In the records below, the line with "Task: Delete the N/A category row" and every line after it must be written out exactly; no pictures belong in the result.

● **Items listed in a dataset**
============================================================

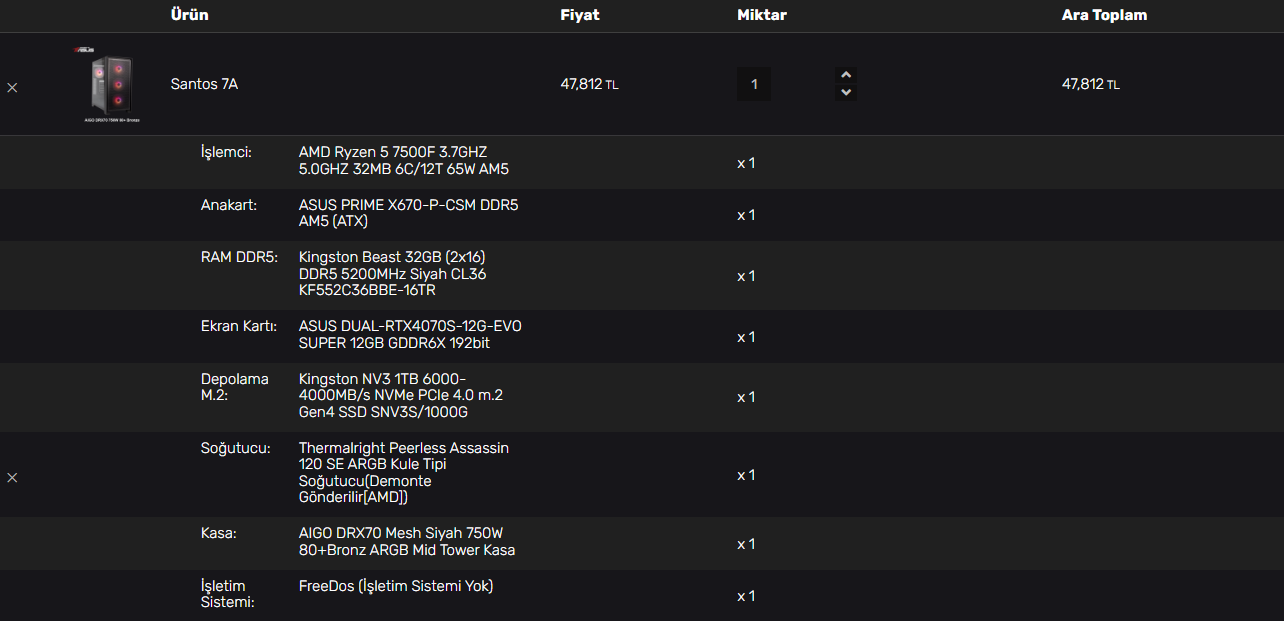
Task: Click the ASUS DUAL-RTX4070S graphics card entry
Action: [x=409, y=335]
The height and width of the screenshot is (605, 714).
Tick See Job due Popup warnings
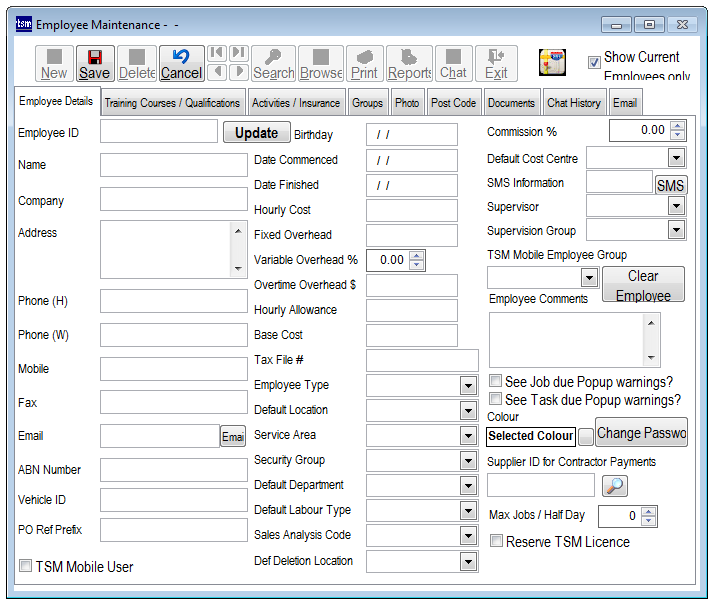[x=495, y=382]
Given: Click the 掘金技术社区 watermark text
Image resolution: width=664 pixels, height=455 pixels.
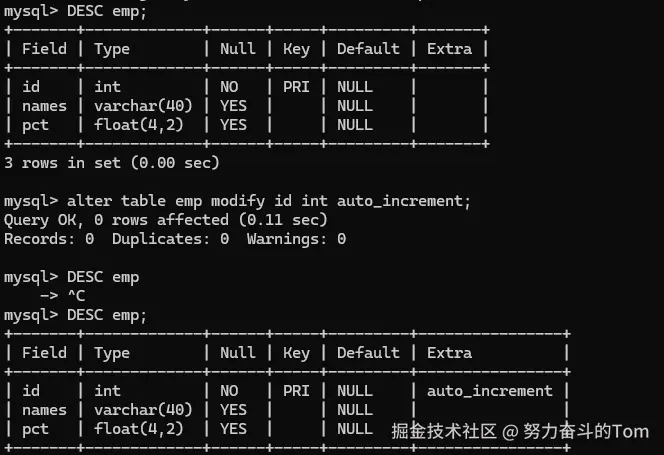Looking at the screenshot, I should (443, 431).
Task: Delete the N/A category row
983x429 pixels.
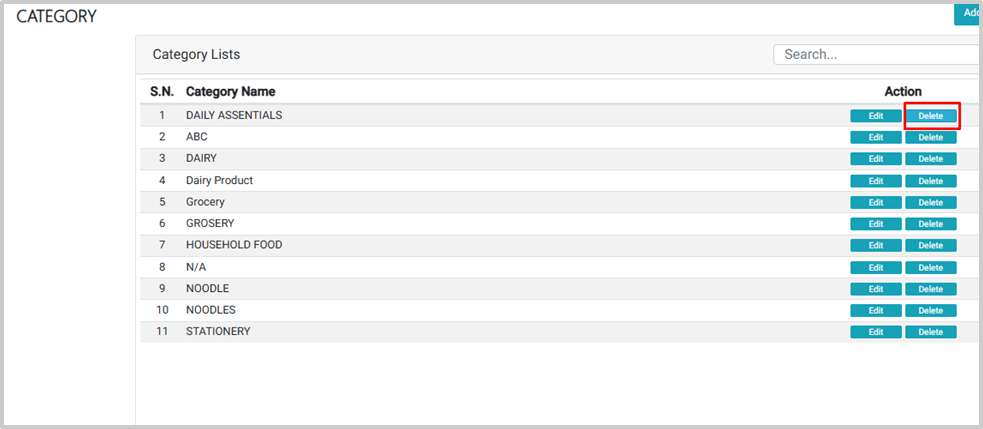Action: coord(930,267)
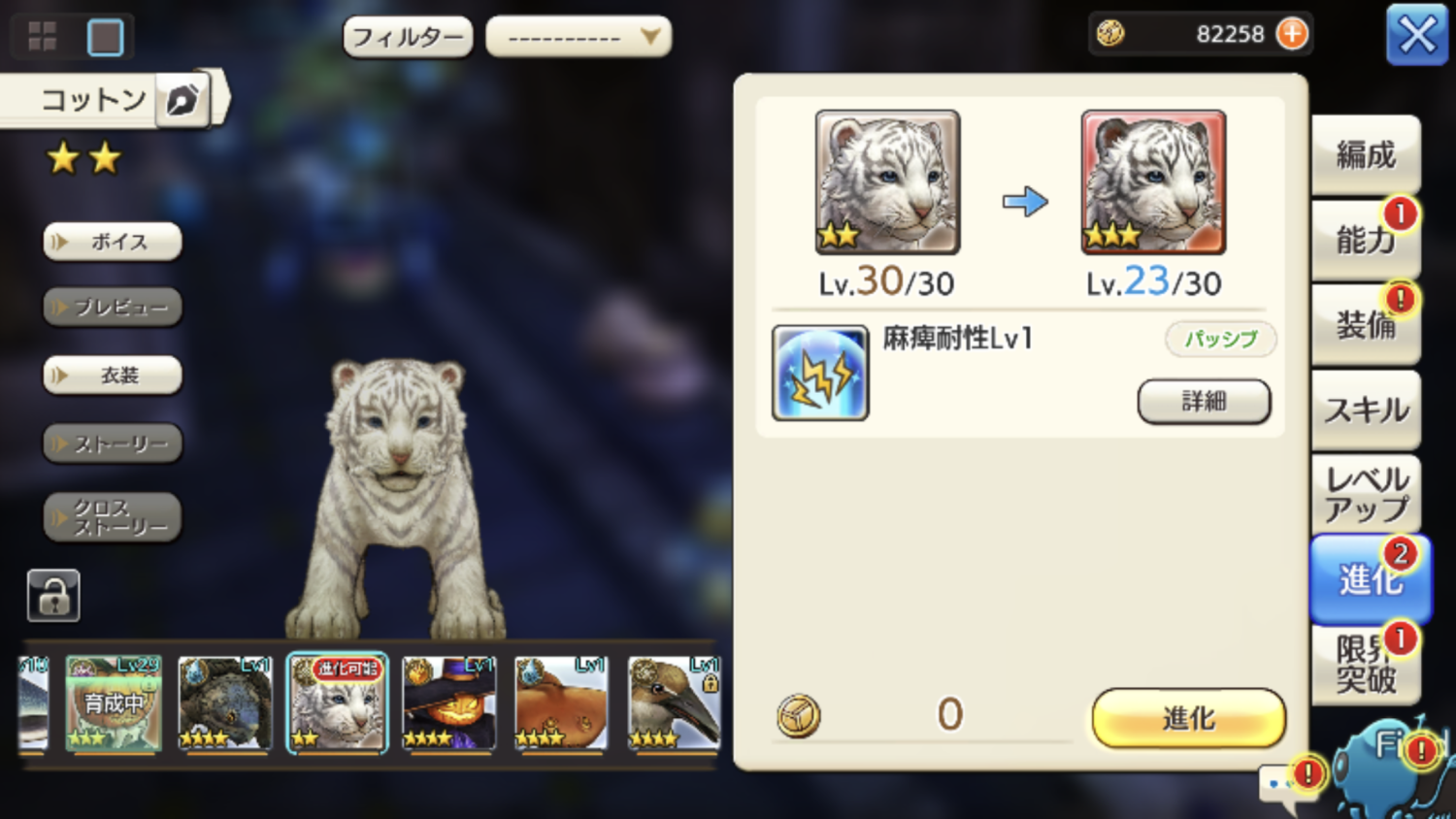Add currency with the orange plus icon
Viewport: 1456px width, 819px height.
(x=1291, y=34)
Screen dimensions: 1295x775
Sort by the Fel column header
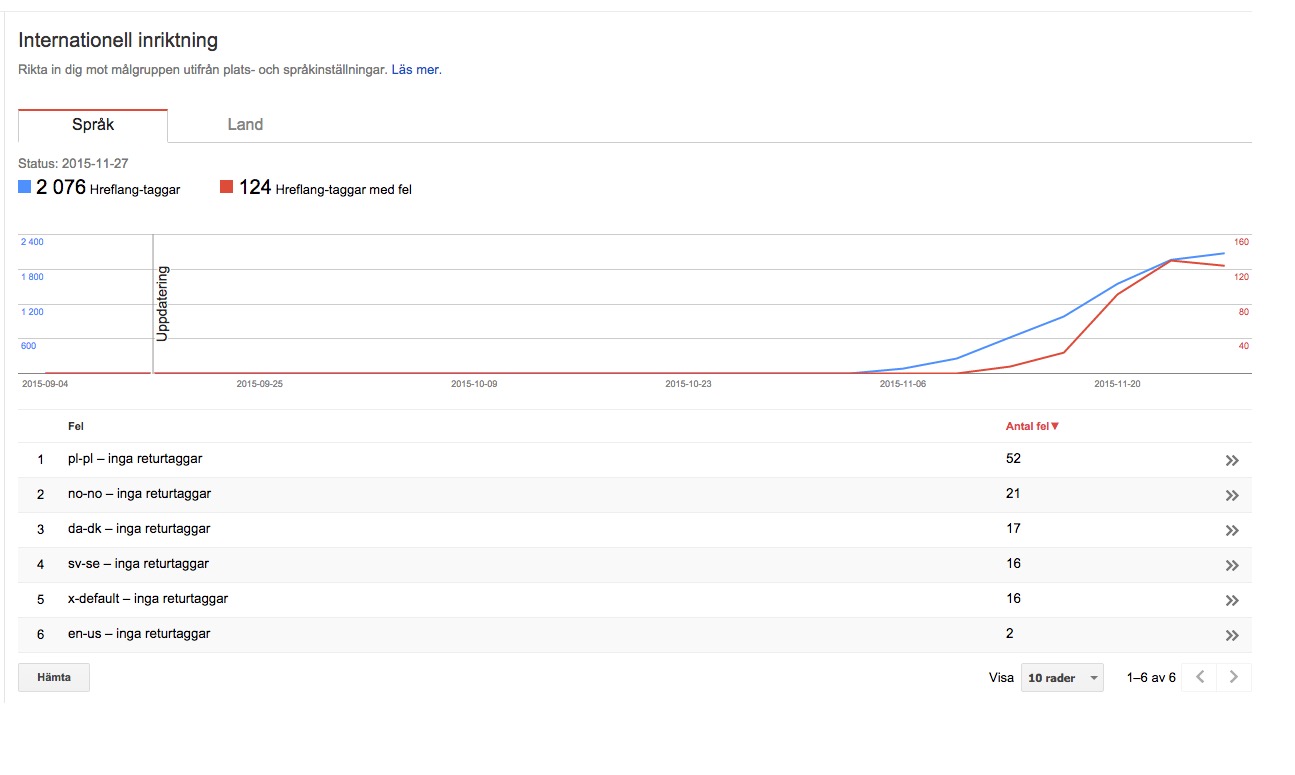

============================================================

● **Problem solution**
Task: Delete the N/A category row
983x429 pixels.
Action: coord(930,267)
Add currency with the orange plus icon
Viewport: 1456px width, 819px height.
(x=1291, y=34)
Screen dimensions: 1295x775
Sort by the Fel column header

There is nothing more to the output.